» **Excerpt to read**
BEGIN

Examination techniques: UV, microscopy, chip and NFC analysis
Light, lens, logic analyser.
The first pass on a suspect card is UV inspection. Genuine Visa and Mastercard cards carry UV-fluorescent printing: a flying dove appears on Visa, the letters M and C appear on Mastercard, and the issuer logo appears on many RuPay variants. A cloned card produced on commodity equipment usually lacks these features or shows uniform fluorescence from the laminate itself.
Stereomicroscopy of the laminate edge, signature panel and hologram catches re-lamination (uneven seam, trapped bubbles), re-embossing (ghost outlines of the original digits under or around the new ones), and counterfeit holograms (flat-printed metallic foil instead of true diffraction). The signature panel is examined for chemical or mechanical erasure of an original signature.

END

» **Dataset content**
BEGIN

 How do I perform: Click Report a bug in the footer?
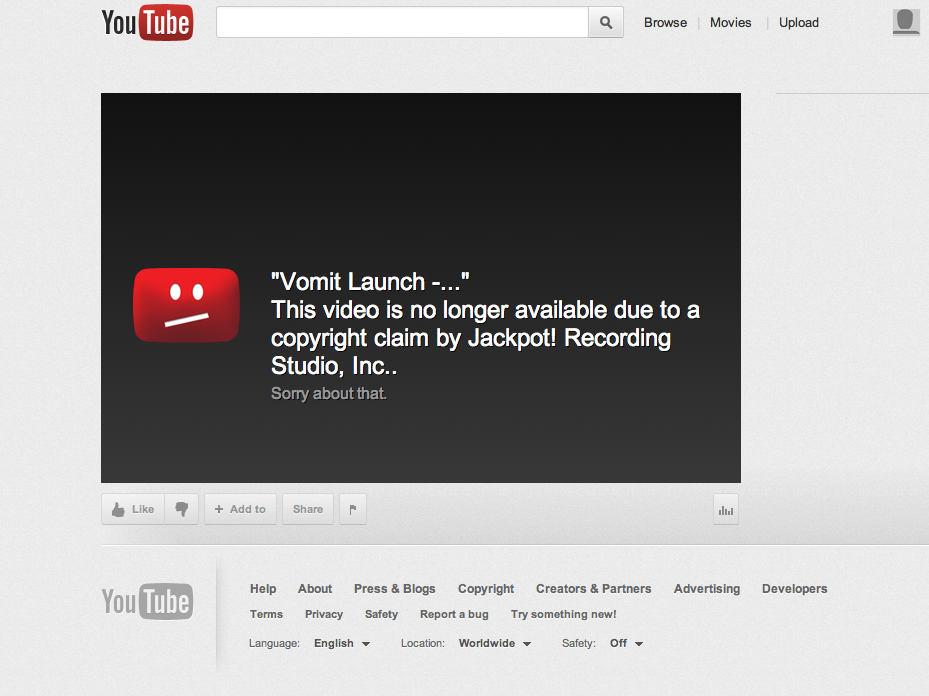[x=454, y=614]
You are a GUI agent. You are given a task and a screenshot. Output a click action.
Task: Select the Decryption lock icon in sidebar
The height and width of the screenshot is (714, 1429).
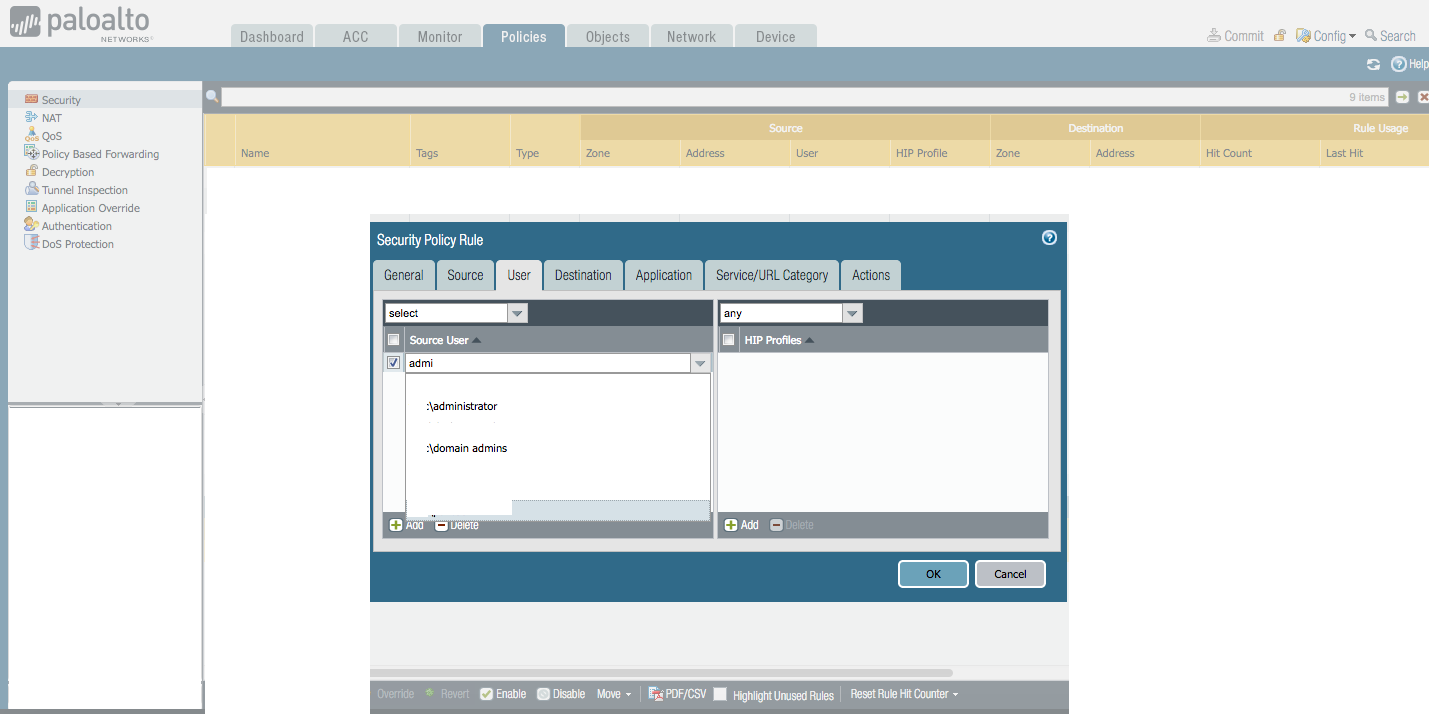click(x=31, y=172)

END

» **Set of tasks**
- a) According to the excerpt on card examination techniques, what UV-fluorescent image appears on genuine Visa cards?
- b) Carry on the excerpt on card examination techniques from where it stops.

» **Answers to this exercise**
- a) A flying dove.

- b)
The magnetic stripe is read with a forensic MSR to dump Track 1, Track 2 and Track 3. The examiner compares the dump against the printed PAN, name and expiry on the card face: a mismatch indicates re-encoding (typical of a stripe-cloned card). Magnetic-force microscopy and developer fluids can reveal the recording pattern when the stripe has been overwritten.
The EMV chip is examined by reading the chip's publicly accessible data with an APDU-capable reader (issuer identifier, application identifier, public-key certificate chain). For deep examination, the chip module can be desoldered and the silicon die analysed under microscopy or with logic-analyser probes; this is reserved for high-value cases because it destroys the card. NFC sniffing uses a passive antenna and an SDR (software-defined radio) to capture the air interface between card and reader and check for replay attacks.
Statutory and regulatory frame
IT Act 66C and 66D, BNS 318, 319 and 336, RBI Master Direction, NPCI rails.
Card-fraud cases in India are charged under a stack of statutes.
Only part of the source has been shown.